Work required | Can you rewrite the entries below as a JSON list of strings, one string per line and blank lines omitted, covering everything from the start of the entries through the line containing "Looking at the screenshot, I should (x=545, y=125).", inclusive?

──────── Dataset extract ────────

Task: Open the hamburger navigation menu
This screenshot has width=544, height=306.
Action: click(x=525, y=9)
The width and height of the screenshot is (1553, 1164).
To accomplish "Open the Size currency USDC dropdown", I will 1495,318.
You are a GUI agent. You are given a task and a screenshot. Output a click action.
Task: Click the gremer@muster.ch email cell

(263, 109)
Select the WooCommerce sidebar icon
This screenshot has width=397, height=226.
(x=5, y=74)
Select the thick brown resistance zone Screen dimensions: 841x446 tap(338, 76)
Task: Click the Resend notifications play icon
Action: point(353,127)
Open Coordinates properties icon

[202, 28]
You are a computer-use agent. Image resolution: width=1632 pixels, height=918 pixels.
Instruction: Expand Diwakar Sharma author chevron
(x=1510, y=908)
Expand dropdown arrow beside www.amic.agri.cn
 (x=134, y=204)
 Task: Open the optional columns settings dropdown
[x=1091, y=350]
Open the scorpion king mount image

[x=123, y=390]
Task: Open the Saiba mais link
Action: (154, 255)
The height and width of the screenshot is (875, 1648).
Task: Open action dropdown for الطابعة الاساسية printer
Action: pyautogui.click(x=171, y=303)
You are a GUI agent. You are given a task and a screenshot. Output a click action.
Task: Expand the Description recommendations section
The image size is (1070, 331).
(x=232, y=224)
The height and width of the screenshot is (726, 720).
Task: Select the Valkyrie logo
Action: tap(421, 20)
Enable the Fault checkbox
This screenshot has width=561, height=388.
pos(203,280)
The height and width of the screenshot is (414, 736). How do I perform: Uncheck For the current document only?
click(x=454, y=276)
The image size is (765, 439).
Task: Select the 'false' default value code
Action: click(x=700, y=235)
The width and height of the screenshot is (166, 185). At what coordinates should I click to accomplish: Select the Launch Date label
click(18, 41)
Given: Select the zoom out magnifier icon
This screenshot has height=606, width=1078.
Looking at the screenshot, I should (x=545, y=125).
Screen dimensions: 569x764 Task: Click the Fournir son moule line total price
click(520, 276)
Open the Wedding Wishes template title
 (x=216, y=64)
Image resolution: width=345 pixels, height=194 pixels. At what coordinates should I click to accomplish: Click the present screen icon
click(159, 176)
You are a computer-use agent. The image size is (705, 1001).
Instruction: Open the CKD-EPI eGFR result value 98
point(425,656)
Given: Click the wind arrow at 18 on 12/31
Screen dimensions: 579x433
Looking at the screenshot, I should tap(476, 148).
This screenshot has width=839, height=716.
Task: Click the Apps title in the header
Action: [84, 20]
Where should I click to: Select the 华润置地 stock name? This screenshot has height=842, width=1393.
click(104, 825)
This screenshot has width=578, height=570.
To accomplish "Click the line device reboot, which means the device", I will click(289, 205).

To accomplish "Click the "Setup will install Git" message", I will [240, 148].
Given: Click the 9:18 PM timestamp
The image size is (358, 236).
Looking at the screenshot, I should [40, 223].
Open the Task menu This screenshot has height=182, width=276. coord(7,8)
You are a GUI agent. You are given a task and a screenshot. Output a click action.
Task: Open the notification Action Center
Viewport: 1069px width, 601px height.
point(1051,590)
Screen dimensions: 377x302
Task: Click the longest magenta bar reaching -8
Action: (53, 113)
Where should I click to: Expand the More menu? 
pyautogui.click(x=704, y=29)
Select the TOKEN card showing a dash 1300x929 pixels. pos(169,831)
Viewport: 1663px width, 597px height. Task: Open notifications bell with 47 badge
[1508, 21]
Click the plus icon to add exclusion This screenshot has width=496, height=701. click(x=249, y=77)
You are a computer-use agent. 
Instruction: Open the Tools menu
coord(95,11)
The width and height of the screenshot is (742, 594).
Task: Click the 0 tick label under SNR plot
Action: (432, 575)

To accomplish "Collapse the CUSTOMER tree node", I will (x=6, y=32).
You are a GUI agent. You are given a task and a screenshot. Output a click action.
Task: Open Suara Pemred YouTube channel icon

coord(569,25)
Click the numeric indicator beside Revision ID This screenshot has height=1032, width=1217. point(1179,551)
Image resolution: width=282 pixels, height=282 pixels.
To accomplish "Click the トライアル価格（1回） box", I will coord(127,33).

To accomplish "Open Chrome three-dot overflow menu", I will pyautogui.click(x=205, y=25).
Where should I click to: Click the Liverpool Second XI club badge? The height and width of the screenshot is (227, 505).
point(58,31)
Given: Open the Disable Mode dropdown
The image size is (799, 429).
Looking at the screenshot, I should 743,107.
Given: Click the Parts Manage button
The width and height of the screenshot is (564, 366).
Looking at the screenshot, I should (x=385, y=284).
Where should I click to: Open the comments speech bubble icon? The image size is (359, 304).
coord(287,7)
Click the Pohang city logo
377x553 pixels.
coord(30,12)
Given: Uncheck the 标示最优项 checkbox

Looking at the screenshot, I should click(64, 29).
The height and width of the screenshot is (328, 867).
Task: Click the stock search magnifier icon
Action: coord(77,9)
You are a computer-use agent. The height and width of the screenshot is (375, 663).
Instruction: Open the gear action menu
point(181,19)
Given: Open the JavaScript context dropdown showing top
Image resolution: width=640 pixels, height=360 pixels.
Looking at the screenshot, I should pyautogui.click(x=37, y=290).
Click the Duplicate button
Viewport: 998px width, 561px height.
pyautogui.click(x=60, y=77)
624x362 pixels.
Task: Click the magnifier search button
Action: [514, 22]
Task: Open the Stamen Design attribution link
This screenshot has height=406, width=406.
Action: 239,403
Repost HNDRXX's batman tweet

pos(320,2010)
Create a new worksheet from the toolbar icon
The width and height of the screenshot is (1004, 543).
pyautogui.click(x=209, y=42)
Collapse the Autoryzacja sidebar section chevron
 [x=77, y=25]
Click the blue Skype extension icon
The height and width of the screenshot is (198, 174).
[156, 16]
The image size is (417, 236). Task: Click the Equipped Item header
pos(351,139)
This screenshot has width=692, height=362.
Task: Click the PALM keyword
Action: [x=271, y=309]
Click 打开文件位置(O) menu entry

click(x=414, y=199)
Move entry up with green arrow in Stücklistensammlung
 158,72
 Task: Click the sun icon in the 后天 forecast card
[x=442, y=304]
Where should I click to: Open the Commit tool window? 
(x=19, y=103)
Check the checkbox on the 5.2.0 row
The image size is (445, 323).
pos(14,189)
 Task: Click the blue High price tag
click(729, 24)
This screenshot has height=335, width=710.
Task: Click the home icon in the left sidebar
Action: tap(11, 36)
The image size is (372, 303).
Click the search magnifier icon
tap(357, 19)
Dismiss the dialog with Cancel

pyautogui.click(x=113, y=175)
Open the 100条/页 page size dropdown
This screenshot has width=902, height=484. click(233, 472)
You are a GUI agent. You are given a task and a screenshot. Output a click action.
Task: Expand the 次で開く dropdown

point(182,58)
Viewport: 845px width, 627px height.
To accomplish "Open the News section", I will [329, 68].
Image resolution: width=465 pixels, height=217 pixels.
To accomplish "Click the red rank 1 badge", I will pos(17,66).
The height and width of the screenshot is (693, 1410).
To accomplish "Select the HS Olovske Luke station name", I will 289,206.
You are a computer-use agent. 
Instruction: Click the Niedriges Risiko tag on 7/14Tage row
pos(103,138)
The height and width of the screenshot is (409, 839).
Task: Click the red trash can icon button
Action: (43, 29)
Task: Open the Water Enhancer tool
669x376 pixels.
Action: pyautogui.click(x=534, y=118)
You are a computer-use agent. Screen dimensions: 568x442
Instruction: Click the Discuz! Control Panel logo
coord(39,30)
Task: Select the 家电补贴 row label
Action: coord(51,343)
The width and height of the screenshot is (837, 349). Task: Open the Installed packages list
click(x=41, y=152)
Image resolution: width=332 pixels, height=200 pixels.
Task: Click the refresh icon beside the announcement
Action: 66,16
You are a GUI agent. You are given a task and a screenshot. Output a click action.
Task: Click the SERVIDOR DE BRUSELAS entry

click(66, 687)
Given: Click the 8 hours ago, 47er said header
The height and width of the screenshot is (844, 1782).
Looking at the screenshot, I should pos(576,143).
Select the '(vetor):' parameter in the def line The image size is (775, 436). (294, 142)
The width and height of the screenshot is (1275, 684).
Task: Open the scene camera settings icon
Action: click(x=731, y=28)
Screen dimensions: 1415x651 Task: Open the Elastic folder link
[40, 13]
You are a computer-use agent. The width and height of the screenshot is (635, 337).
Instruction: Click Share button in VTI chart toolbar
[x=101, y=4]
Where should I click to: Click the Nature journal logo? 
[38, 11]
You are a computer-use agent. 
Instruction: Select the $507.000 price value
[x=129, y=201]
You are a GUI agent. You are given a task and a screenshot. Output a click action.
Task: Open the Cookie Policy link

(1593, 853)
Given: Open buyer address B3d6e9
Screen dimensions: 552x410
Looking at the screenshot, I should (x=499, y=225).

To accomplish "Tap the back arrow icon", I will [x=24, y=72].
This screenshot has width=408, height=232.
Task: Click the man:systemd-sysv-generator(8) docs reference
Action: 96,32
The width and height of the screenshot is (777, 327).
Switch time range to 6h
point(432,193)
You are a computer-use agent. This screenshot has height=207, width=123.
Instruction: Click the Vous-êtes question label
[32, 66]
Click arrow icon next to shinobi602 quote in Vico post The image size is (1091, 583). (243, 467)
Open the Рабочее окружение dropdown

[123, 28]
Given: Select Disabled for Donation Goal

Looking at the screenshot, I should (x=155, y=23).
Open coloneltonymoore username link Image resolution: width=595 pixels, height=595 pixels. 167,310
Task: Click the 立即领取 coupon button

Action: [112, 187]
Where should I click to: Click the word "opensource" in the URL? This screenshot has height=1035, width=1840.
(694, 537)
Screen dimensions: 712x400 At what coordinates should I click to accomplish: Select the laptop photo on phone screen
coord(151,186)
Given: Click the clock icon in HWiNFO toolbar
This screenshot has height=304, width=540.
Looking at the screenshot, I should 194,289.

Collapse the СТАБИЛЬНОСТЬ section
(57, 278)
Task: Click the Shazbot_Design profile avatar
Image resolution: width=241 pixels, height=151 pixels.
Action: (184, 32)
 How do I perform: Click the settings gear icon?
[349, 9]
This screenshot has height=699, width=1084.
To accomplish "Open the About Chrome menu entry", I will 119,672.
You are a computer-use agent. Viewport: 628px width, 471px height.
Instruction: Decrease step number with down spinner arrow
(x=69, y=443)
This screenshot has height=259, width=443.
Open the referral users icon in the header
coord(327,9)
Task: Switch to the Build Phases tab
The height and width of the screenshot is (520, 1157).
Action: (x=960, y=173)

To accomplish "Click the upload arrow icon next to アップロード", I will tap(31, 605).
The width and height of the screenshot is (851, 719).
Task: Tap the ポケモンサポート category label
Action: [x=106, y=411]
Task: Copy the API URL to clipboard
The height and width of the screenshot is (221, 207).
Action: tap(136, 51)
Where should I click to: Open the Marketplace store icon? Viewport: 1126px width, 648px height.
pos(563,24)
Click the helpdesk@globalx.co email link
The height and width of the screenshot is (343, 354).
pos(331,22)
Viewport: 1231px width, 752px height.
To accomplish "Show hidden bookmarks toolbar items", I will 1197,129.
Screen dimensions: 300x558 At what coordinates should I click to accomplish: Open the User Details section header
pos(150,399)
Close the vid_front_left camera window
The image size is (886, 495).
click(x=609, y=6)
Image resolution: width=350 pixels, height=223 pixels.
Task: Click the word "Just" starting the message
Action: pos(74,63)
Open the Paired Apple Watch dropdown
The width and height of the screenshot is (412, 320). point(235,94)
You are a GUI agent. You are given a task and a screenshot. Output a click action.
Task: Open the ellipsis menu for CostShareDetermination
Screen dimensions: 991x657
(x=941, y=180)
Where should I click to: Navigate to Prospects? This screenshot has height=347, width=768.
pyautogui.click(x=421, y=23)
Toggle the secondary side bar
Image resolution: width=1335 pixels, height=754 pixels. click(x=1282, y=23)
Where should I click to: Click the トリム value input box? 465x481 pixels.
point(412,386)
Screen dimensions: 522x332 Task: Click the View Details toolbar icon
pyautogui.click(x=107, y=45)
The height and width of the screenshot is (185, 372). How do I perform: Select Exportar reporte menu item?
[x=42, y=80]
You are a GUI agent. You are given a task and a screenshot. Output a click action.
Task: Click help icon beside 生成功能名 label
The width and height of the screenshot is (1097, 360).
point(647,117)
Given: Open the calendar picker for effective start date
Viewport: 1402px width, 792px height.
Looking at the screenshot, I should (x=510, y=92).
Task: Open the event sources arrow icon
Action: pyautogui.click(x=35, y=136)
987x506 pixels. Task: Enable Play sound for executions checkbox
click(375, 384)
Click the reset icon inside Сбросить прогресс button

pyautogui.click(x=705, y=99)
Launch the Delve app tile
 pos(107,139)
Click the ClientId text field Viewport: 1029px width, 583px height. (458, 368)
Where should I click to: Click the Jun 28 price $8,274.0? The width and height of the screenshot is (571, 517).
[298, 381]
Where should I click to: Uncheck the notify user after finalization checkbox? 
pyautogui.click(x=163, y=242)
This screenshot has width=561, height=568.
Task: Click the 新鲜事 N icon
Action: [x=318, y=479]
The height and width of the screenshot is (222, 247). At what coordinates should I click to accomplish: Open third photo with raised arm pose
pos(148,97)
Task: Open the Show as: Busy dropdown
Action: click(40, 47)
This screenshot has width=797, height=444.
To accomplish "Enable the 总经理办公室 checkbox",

────────

Exercise output |
[
  "Task: Open the hamburger navigation menu",
  "This screenshot has width=544, height=306.",
  "Action: click(x=525, y=9)",
  "The width and height of the screenshot is (1553, 1164).",
  "To accomplish \"Open the Size currency USDC dropdown\", I will 1495,318.",
  "You are a GUI agent. You are given a task and a screenshot. Output a click action.",
  "Task: Click the gremer@muster.ch email cell",
  "(263, 109)",
  "Select the WooCommerce sidebar icon",
  "This screenshot has width=397, height=226.",
  "(x=5, y=74)",
  "Select the thick brown resistance zone Screen dimensions: 841x446 tap(338, 76)",
  "Task: Click the Resend notifications play icon",
  "Action: point(353,127)",
  "Open Coordinates properties icon",
  "[202, 28]",
  "You are a computer-use agent. Image resolution: width=1632 pixels, height=918 pixels.",
  "Instruction: Expand Diwakar Sharma author chevron",
  "(x=1510, y=908)",
  "Expand dropdown arrow beside www.amic.agri.cn",
  " (x=134, y=204)",
  " Task: Open the optional columns settings dropdown",
  "[x=1091, y=350]",
  "Open the scorpion king mount image",
  "[x=123, y=390]",
  "Task: Open the Saiba mais link",
  "Action: (154, 255)",
  "The height and width of the screenshot is (875, 1648).",
  "Task: Open action dropdown for الطابعة الاساسية printer",
  "Action: pyautogui.click(x=171, y=303)",
  "You are a GUI agent. You are given a task and a screenshot. Output a click action.",
  "Task: Expand the Description recommendations section",
  "The image size is (1070, 331).",
  "(x=232, y=224)",
  "The height and width of the screenshot is (726, 720).",
  "Task: Select the Valkyrie logo",
  "Action: tap(421, 20)",
  "Enable the Fault checkbox",
  "This screenshot has width=561, height=388.",
  "pos(203,280)",
  "The height and width of the screenshot is (414, 736). How do I perform: Uncheck For the current document only?",
  "click(x=454, y=276)",
  "The image size is (765, 439).",
  "Task: Select the 'false' default value code",
  "Action: click(x=700, y=235)",
  "The width and height of the screenshot is (166, 185). At what coordinates should I click to accomplish: Select the Launch Date label",
  "click(18, 41)",
  "Given: Select the zoom out magnifier icon",
  "This screenshot has height=606, width=1078.",
  "Looking at the screenshot, I should (x=545, y=125)."
]